One Country Is Struggling With ISIS Wannabes

by Melissah Yang

ISIS might have pocketed another big ally with Boko Haram pledging allegiance last week, but one Southeast Asian country has long struggled with its own citizens leaving to fight for the militant group. Indonesian officials said Friday that up to 32 Indonesians trying to join ISIS were detained or are missing in Turkey. The events are the latest reminder of ISIS' strong ability to attract foreigners to join their ranks.

Turkish authorities said one group of 16 Indonesians, made up of mostly women and children, were arrested as they tried to cross into Syria from Gaziantep, a Southeastern city in Turkey that sits just north of the Syrian city Aleppo. Border crossings around Aleppo had been shut down since Monday due to increased fighting between insurgents and the Syrian government. Those with Syrian passports are allowed to return to their country.

Last week, a separate group of 16 Indonesians went missing from a tour group in Turkey and has yet to be found. Turkey has not confirmed whether the group members are still within its borders or have crossed into its Southern neighbor. The Indonesian government will send a team to Turkey to investigate the situation and work with Turkish security forces.

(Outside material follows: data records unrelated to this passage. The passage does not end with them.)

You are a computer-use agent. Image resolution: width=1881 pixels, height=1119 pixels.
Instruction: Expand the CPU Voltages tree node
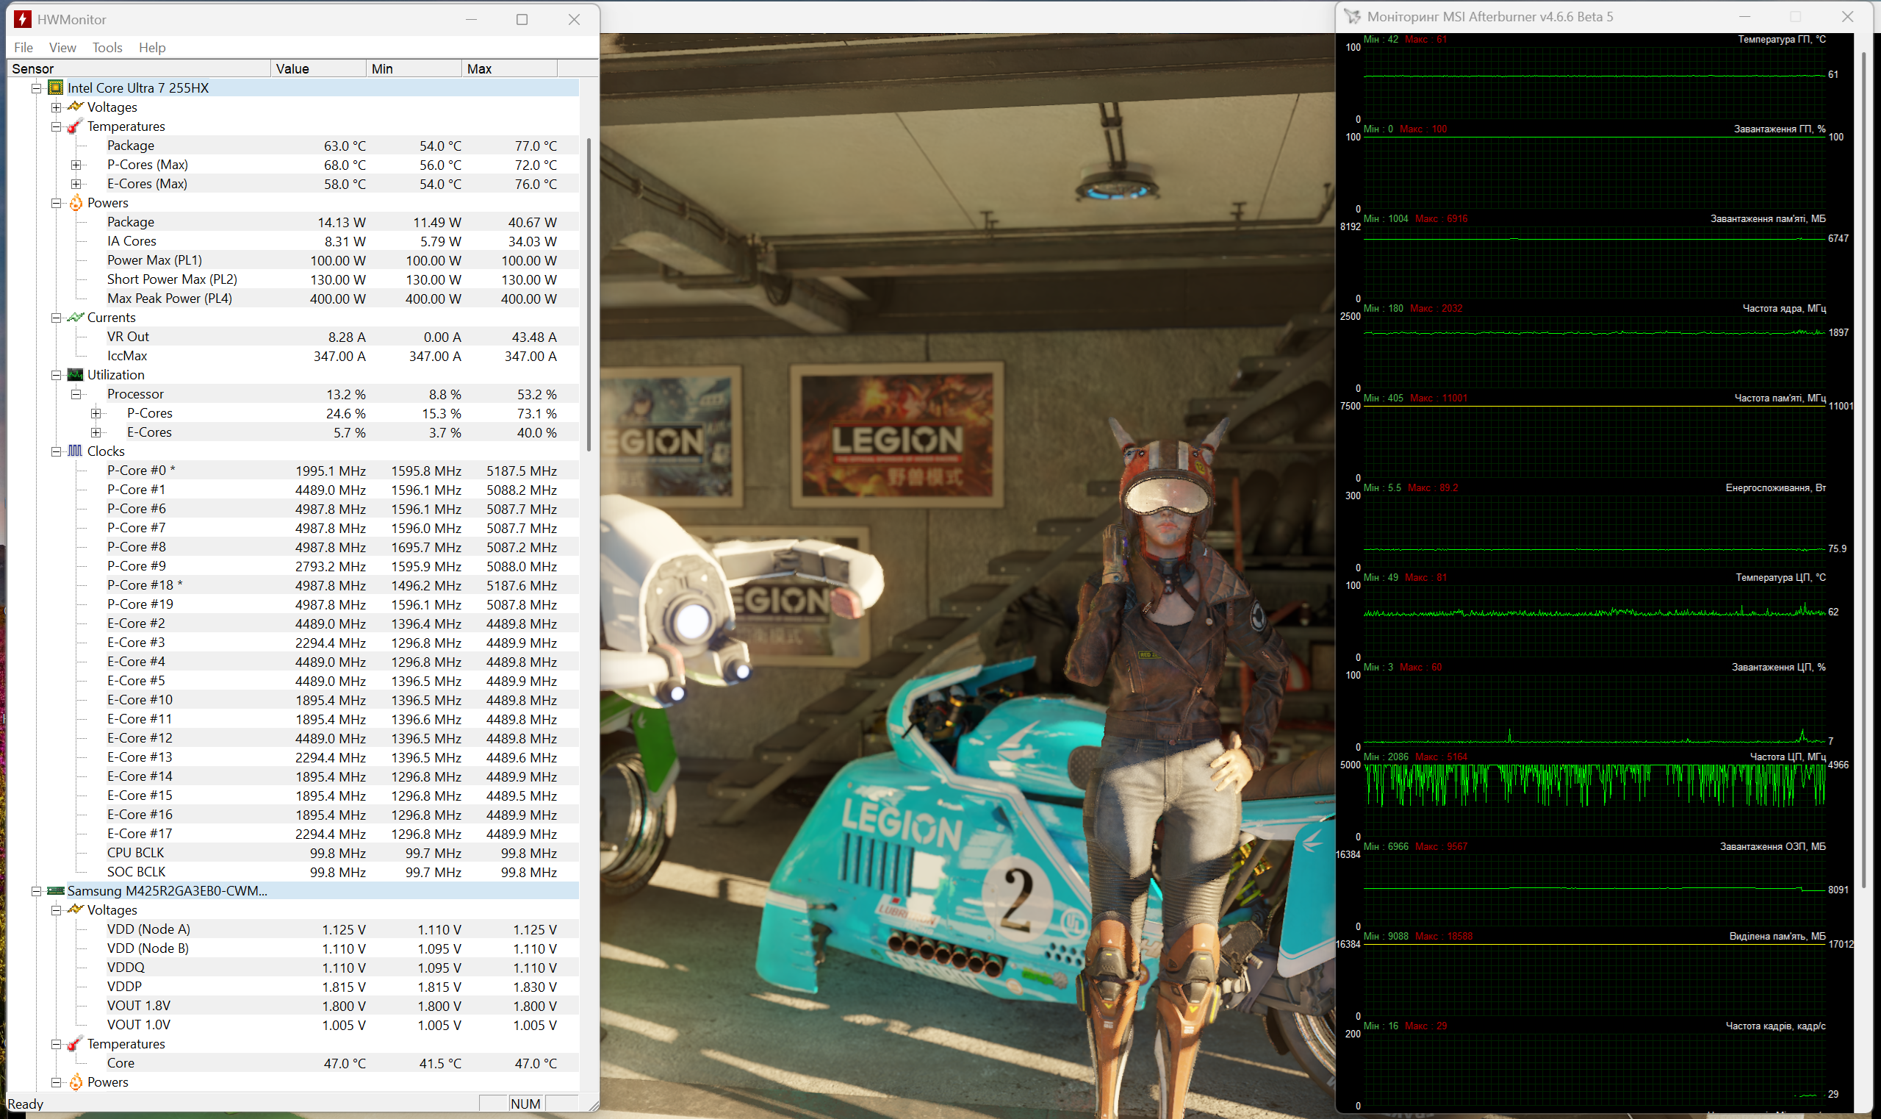57,108
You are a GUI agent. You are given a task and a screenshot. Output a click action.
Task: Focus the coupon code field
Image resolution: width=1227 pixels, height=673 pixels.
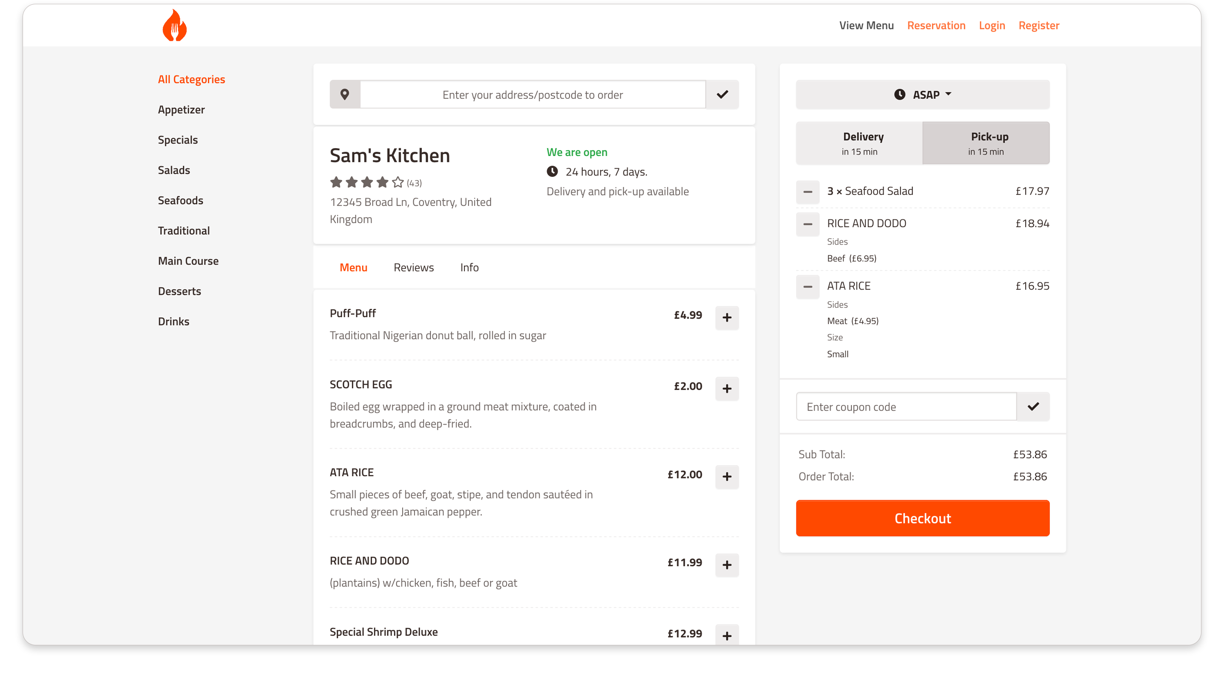pos(906,407)
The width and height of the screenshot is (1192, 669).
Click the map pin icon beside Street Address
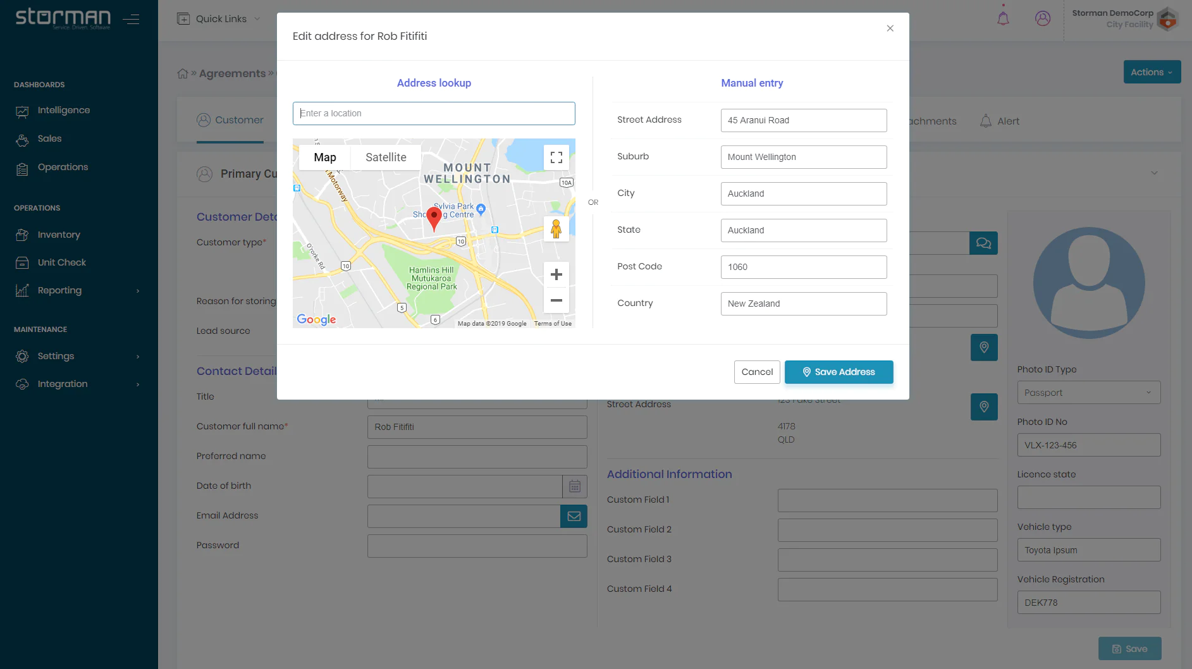983,407
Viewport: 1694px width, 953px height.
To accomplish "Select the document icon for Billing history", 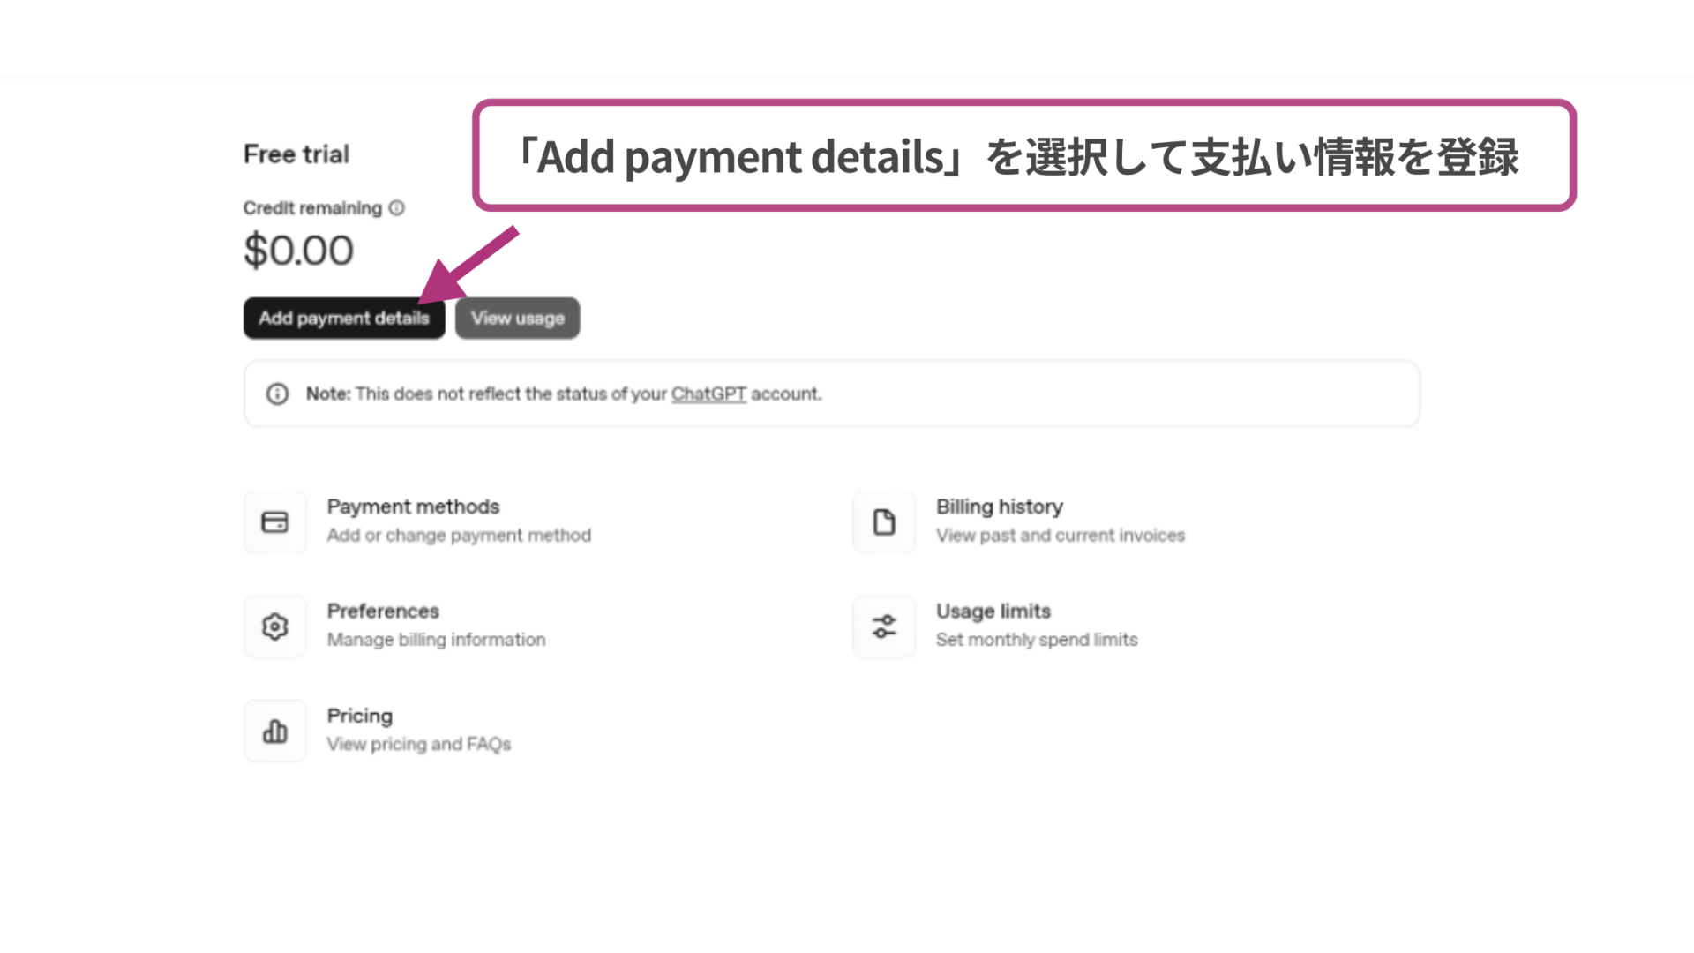I will pos(883,522).
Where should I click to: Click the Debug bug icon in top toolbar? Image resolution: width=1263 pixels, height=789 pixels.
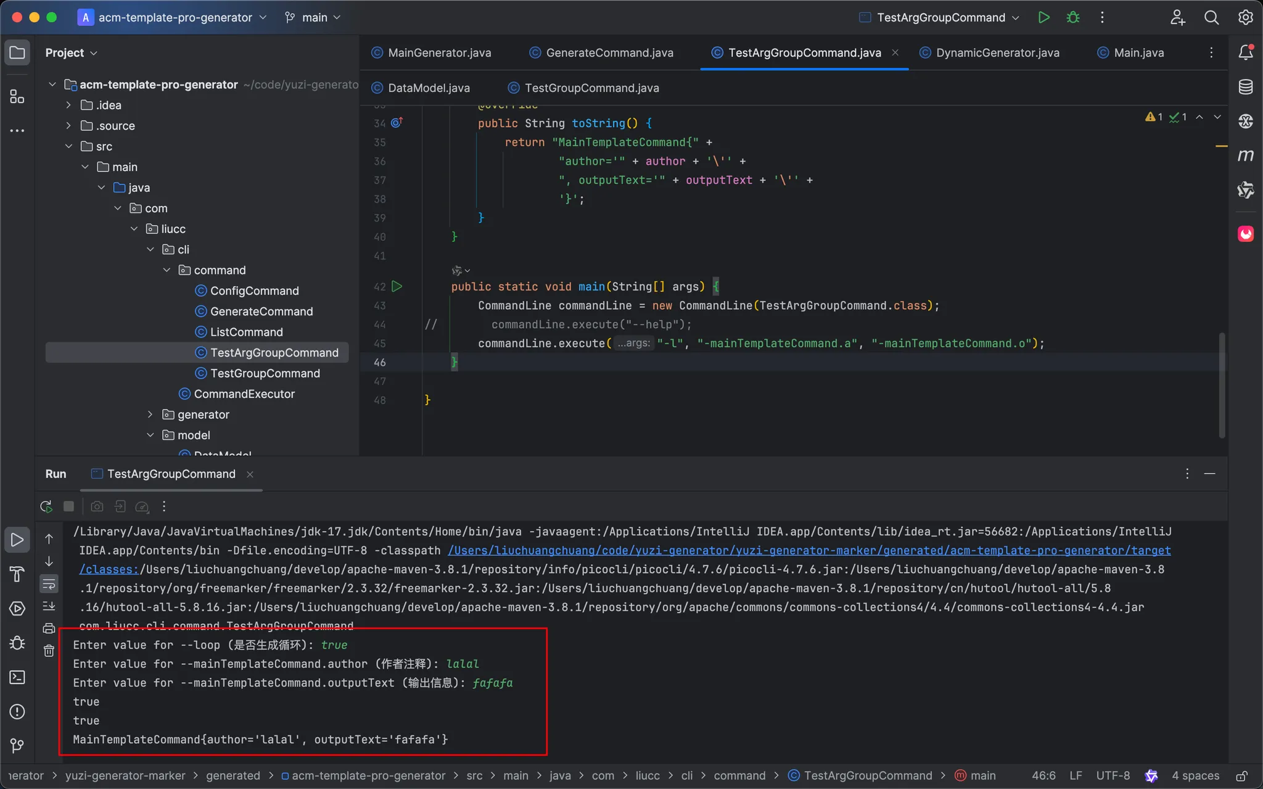(x=1073, y=17)
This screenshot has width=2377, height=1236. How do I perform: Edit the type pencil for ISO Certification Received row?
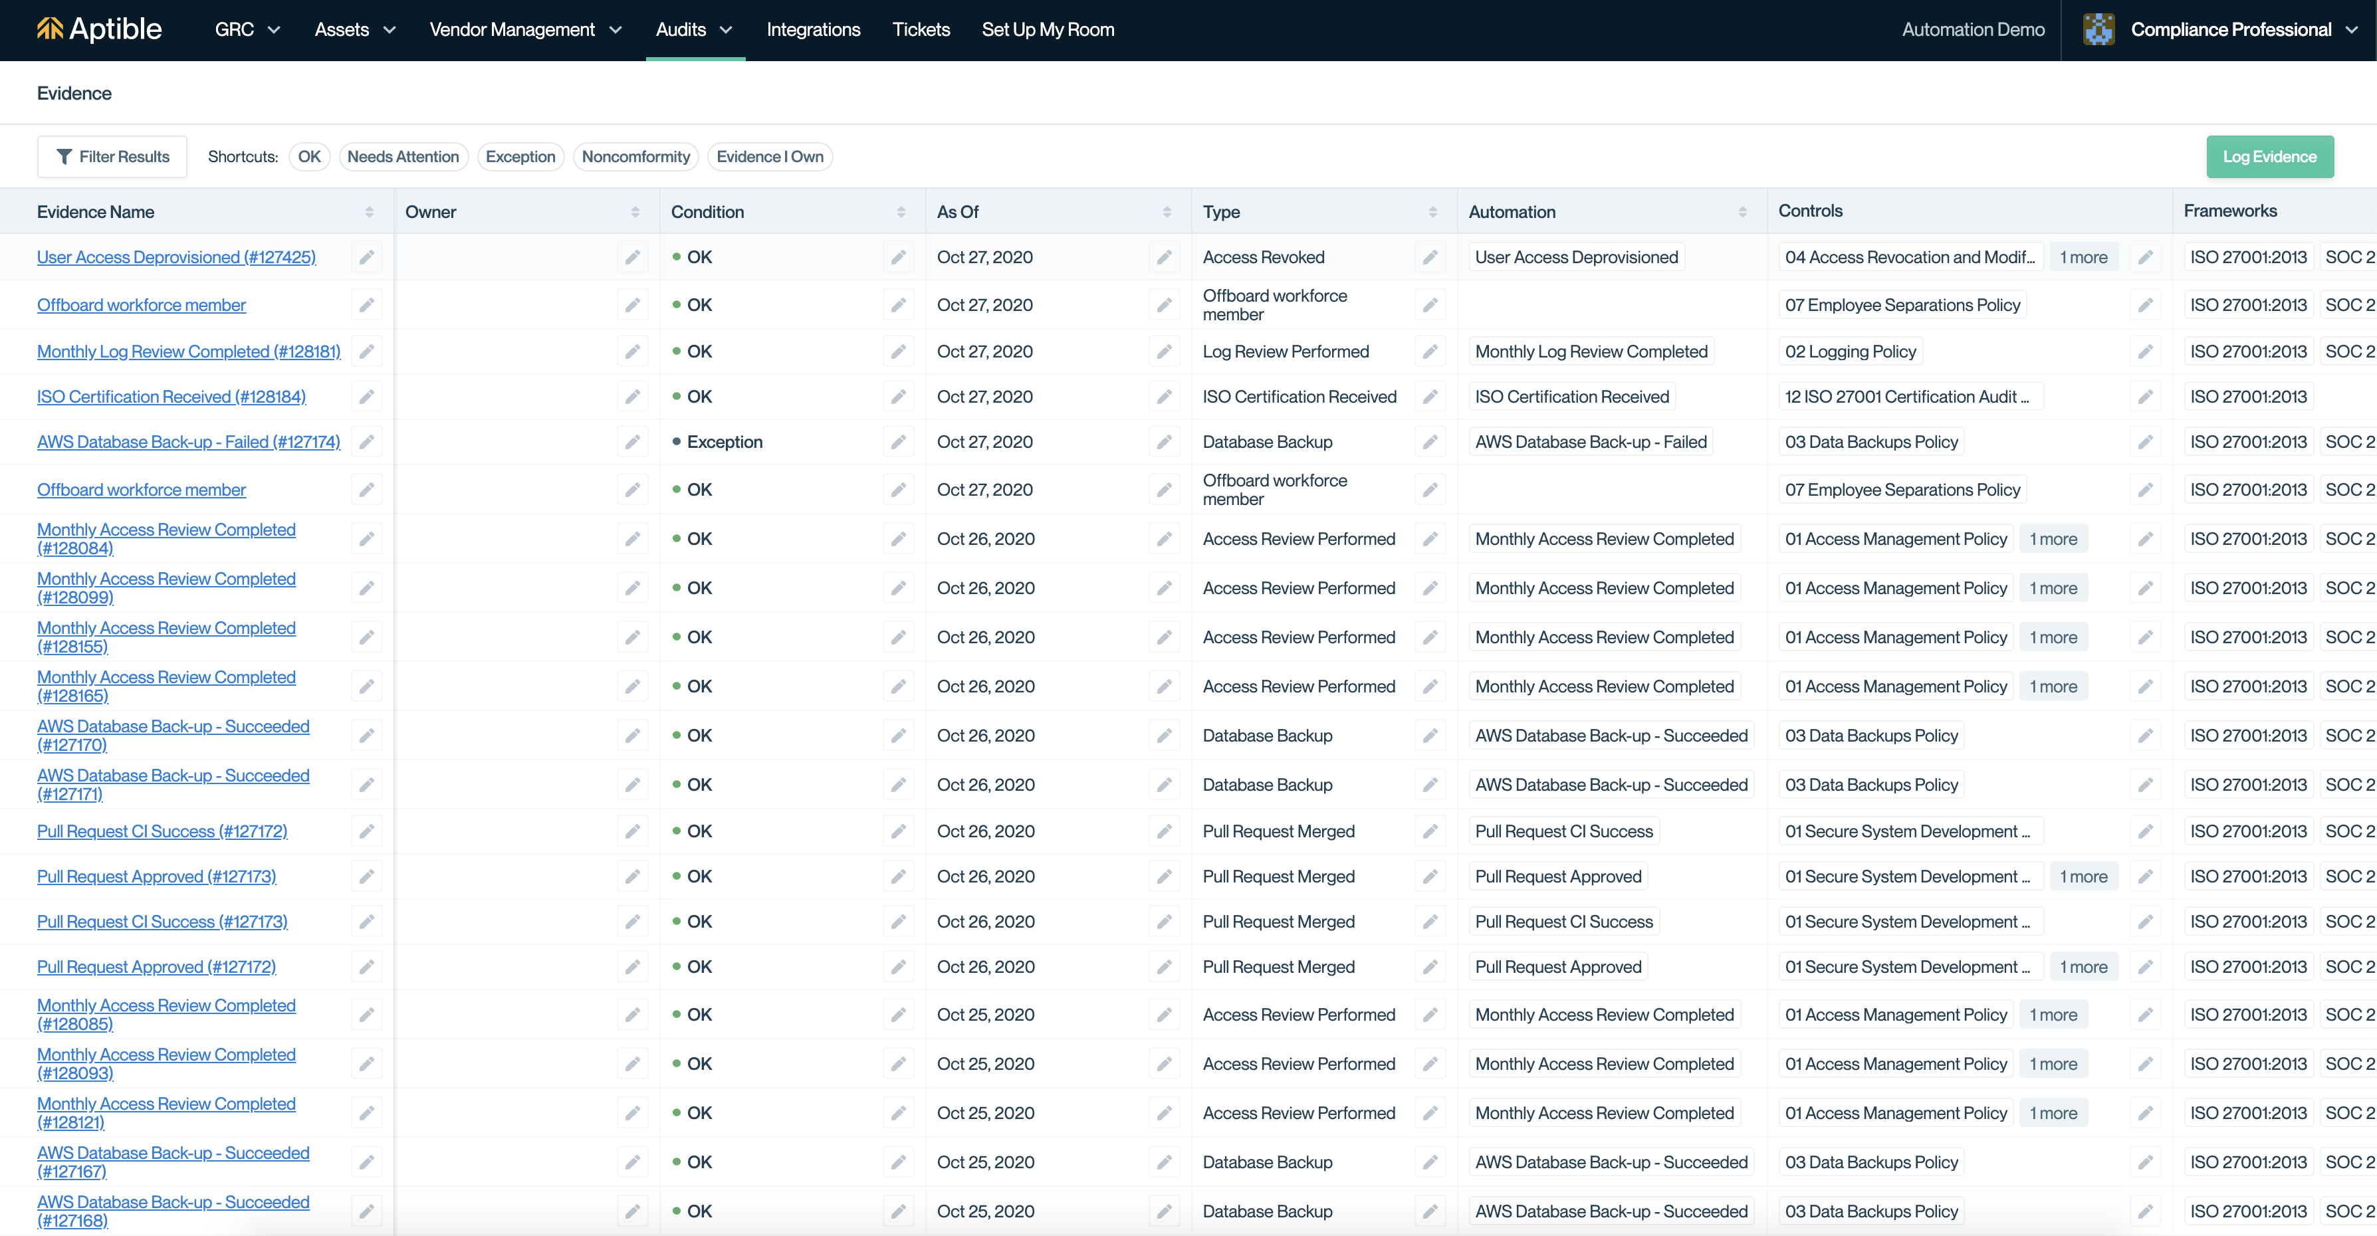click(1429, 398)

Indonesia has seen a resurgence of radical ideology in its country, which holds the world's largest Muslim population with 203 million people practicing the Islamic faith.


Saud Usman Nasution, Indonesia's head of counterterrorism, said during a Muslim group meeting that an estimated 514 Indonesians have gone to Syria and Iraq to join ISIS. The number of ISIS followers who left Indonesia jumped from 86 in June to 264 in October, he said.

Indonesia is a staunch opponent against ISIS. In August, the Indonesian government announced it would ban people from endorsing ISIS and prohibit people from posting YouTube videos that supported the militants. The country has also not been immune to ISIS threats; ISIS took to Facebook last August to threaten demolishing an Indonesian Buddhist temple.

But Indonesia isn't the only country struggling to keep citizens from picking up arms with ISIS. CNN reported that an Australian teen might be behind a Iraq suicide attack that was carried out this week on behalf of ISIS. Three New York men attempting to join the militant group were indicted on terrorism charges earlier this month. Additionally, three British girls under the age of 16 left the UK in February and are now believed to be with ISIS militants in the Middle East.